Material to process

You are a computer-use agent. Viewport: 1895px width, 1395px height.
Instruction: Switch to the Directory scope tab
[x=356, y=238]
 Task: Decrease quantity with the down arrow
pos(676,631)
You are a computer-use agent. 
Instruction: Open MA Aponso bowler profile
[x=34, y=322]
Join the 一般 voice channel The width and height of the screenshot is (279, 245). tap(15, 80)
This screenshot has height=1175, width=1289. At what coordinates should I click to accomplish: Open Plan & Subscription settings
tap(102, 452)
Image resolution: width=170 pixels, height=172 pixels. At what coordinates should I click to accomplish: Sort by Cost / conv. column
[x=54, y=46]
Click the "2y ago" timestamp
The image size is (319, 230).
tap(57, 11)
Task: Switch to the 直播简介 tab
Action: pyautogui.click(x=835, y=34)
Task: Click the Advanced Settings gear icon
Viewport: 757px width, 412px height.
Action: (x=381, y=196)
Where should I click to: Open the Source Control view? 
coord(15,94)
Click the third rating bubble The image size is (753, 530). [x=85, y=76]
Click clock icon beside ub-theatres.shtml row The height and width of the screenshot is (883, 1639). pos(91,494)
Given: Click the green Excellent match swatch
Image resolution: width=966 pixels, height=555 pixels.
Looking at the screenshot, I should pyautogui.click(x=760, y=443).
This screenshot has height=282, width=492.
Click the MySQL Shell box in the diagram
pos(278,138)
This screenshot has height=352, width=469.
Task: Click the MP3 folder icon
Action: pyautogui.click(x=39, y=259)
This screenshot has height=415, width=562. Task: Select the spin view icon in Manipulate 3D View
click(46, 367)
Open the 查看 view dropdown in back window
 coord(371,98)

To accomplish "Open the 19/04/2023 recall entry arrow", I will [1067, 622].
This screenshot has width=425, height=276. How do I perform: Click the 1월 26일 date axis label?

Requirements
Render every line above as a JSON list of strings, one string per line, leaving out blank lines.

Output for this exercise
[
  "You are a computer-use agent. Viewport: 1895px width, 1395px height.",
  "Instruction: Switch to the Directory scope tab",
  "[x=356, y=238]",
  " Task: Decrease quantity with the down arrow",
  "pos(676,631)",
  "You are a computer-use agent. ",
  "Instruction: Open MA Aponso bowler profile",
  "[x=34, y=322]",
  "Join the 一般 voice channel The width and height of the screenshot is (279, 245). tap(15, 80)",
  "This screenshot has height=1175, width=1289. At what coordinates should I click to accomplish: Open Plan & Subscription settings",
  "tap(102, 452)",
  "Image resolution: width=170 pixels, height=172 pixels. At what coordinates should I click to accomplish: Sort by Cost / conv. column",
  "[x=54, y=46]",
  "Click the \"2y ago\" timestamp",
  "The image size is (319, 230).",
  "tap(57, 11)",
  "Task: Switch to the 直播简介 tab",
  "Action: pyautogui.click(x=835, y=34)",
  "Task: Click the Advanced Settings gear icon",
  "Viewport: 757px width, 412px height.",
  "Action: (x=381, y=196)",
  "Where should I click to: Open the Source Control view? ",
  "coord(15,94)",
  "Click the third rating bubble The image size is (753, 530). [x=85, y=76]",
  "Click clock icon beside ub-theatres.shtml row The height and width of the screenshot is (883, 1639). pos(91,494)",
  "Given: Click the green Excellent match swatch",
  "Image resolution: width=966 pixels, height=555 pixels.",
  "Looking at the screenshot, I should pyautogui.click(x=760, y=443).",
  "This screenshot has height=282, width=492.",
  "Click the MySQL Shell box in the diagram",
  "pos(278,138)",
  "This screenshot has height=352, width=469.",
  "Task: Click the MP3 folder icon",
  "Action: pyautogui.click(x=39, y=259)",
  "This screenshot has height=415, width=562. Task: Select the spin view icon in Manipulate 3D View",
  "click(46, 367)",
  "Open the 查看 view dropdown in back window",
  " coord(371,98)",
  "To accomplish \"Open the 19/04/2023 recall entry arrow\", I will [1067, 622].",
  "This screenshot has width=425, height=276. How do I perform: Click the 1월 26일 date axis label?"
]